ECONOMIC CONSIDERATIONS
N.R. is often said to be uneconomic on two main counts. Firstly
low productivity per unit of land area. Experts show unbounded
enthusiasm for plantations: "with high yielding crops grown on
short rotations it becomes profitable to apply methods used in
agriculture . . . . forests in Indonesia managed on the selection
system rarely produce more than 1 m3/ ha/annum. Pure stands of high
yielding species on the same site can produce 10--30 m3. ''
(Lundqvist, 1964; see also Lowe, 1975). The second charge is that
silvicultural operations are costly in terms of return for
expenditure. When the major species regenerate freely without
particular attention (Walker, 1948) it is scarcely necessary to
indulge in much intervention. Some of the now discredited systems
involved a number of visits and substantial man days of effort --
the Nigerian T.S.S. being perhaps the worst offender (Baur, 1964;
Ogbe, 1968).
The main cost advantage of concentrated plantations is that of
land. Where land is plentiful pine plantations are likely to be a
luxury and to have only theoretical advantages over N.R. systems.
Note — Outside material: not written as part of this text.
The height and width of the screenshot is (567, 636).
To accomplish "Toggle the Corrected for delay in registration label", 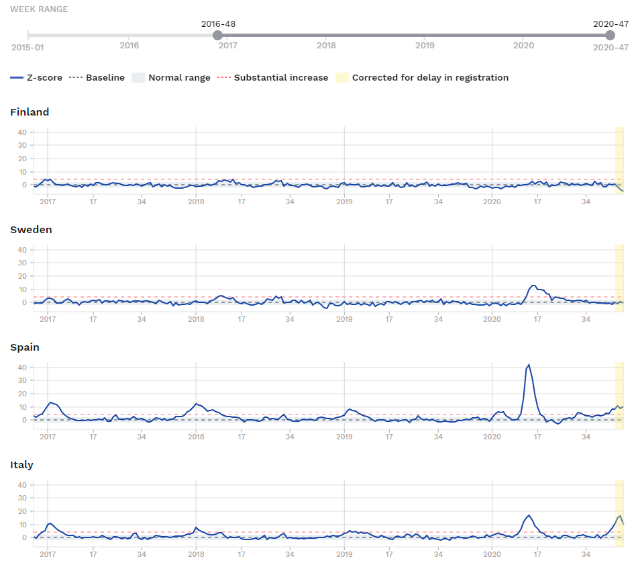I will pyautogui.click(x=430, y=78).
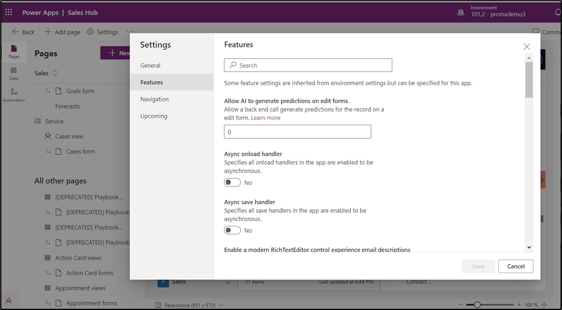
Task: Select the Navigation settings tab
Action: coord(154,100)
Silvicultural treatment of forests represents a rare opportunity to
convert labour into capital assets (Wadsworth, 1974). Though
considered expensive by planners (Shao and Thomas, 1969)
silvicultural treatment enables a given unit of money to be more
widely spread in N.R. operations. It is not correct that natural
forest intervention is always uneconomic. Earl (1973) has drawn
attention to discrepancies between net discounted revenue per unit
of land vis-a-vis per unit of money. A given sum of money may yield
a greater total return if spent on more hectares for a lower
average return per hectare.
Natural regeneration may be absent or scarce due to lack of seed
bearers, or because germination is poor, or because seedlings die.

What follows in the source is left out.